Caribbean employment lags
Results from a World Bank study has revealed that employment within the Caribbean has not yet recovered to pre-pandemic levels.
The results extracted from the latest World Bank High-Frequency Phone Survey (HFPS) done in collaboration with the United Nations Development Programme (UNDP) among 24 countries across Latin America and the Caribbean (LAC) found that despite the marginal signs of recovery seen since 2021, “employment in the Caribbean still remains six percentage points below pre-pandemic levels — an almost two percentage points larger gap than for the LAC region as a whole.”
“Many workers have also left the labour force altogether after becoming unemployed. In the Caribbean, 9 per cent of the pre-pandemic workers report that they no longer work, and 16 per cent have exited the labour force,” the report stated.
The study undertaken in two phases last year further found that even as recovery continues across a number of these countries, albeit at a slower and uneven pace, it was accompanied by deteriorating job qualities.
“Informality has increased in all the countries in the Caribbean,” the report stated, highlighting Haiti as having the highest growth in informality when compared to the pre-pandemic period. Other countries such as St Lucia, Belize, Guyana, Dominica and Jamaica also reflected slight growth in informality, but at similar levels.
According to the report people have also been found working fewer hours since the pandemic, which they believe could impact labour income, resulting in reduced purchasing power.
According to the findings, households able to cover their basic needs were found to be in the minority. Haiti had the lowest rate at 11 per cent followed by Jamaica at 30 per cent, Guyana 36 per cent, St Lucia 42 per cent with Dominica and Belize at 43 per cent. On average approximately 46 per cent of LAC households were found able to cover their most basic needs.
“Women have been more affected by job losses, contributing to increased employment gender gaps in the region. By December 2021, women were less likely than men to be employed,” the study also found.

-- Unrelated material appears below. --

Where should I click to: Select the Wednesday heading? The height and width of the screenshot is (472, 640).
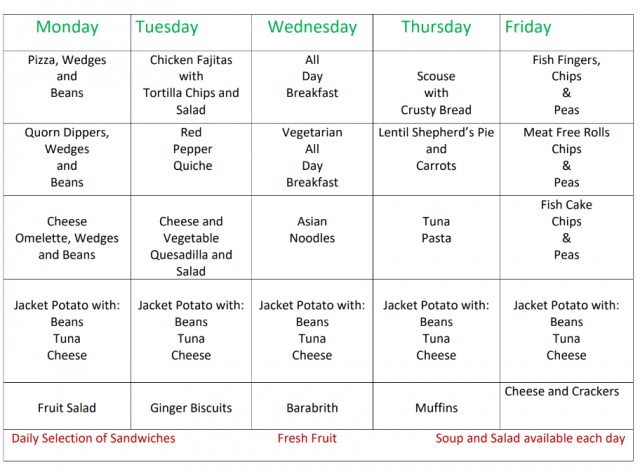[312, 27]
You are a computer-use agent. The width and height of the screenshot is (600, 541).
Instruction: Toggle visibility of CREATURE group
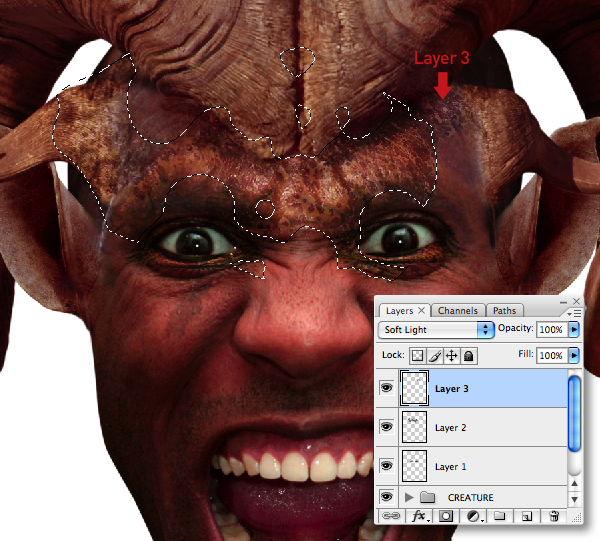[386, 497]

Other findings of the survey reported sharp rises for food insecurity within the Caribbean, this it said came as a result of rising food and fuel prices, high transport cost along with the region’s high dependence on imports.
“In most countries in the Caribbean, more than 80 per cent of food consumption depends on imports. Increases in food prices usually hit the poor and vulnerable the hardest,” the report outlined.

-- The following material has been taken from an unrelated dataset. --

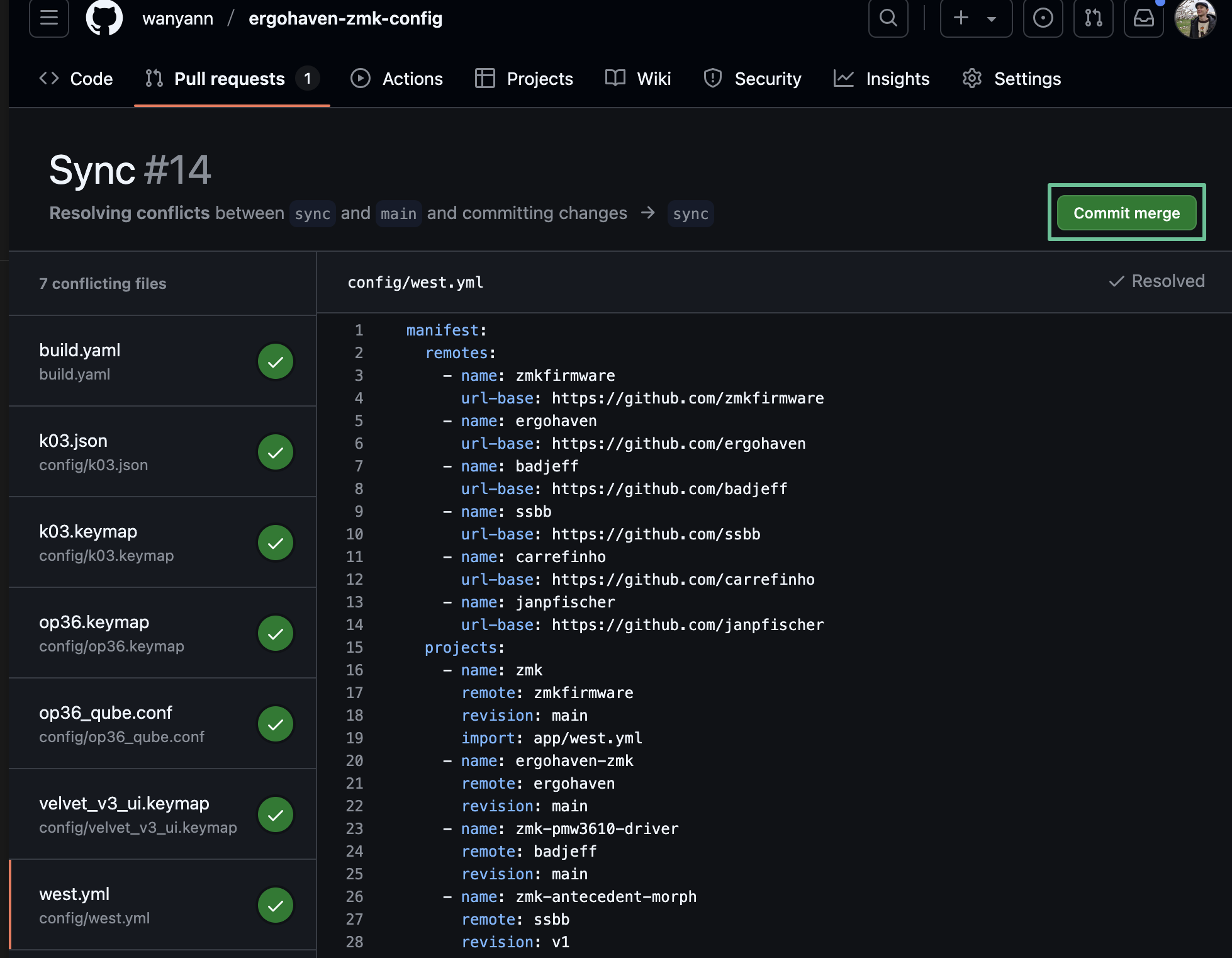This screenshot has width=1232, height=958.
Task: Click the GitHub Octocat logo
Action: [104, 18]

With concerns around food insecurity becoming more aggravated this year, the Caribbean Community (Caricom) through its ’25 in 5′ has been ramping up efforts to galvanise investment in regional agriculture to reduce the increasing food import bill which currently is estimated at US$6 billion by 25 per cent. The regional body in taking steps to boost agriculture production, remove trade barriers and enable reliable intra-regional transport of goods, it could achieve this objective by 2025.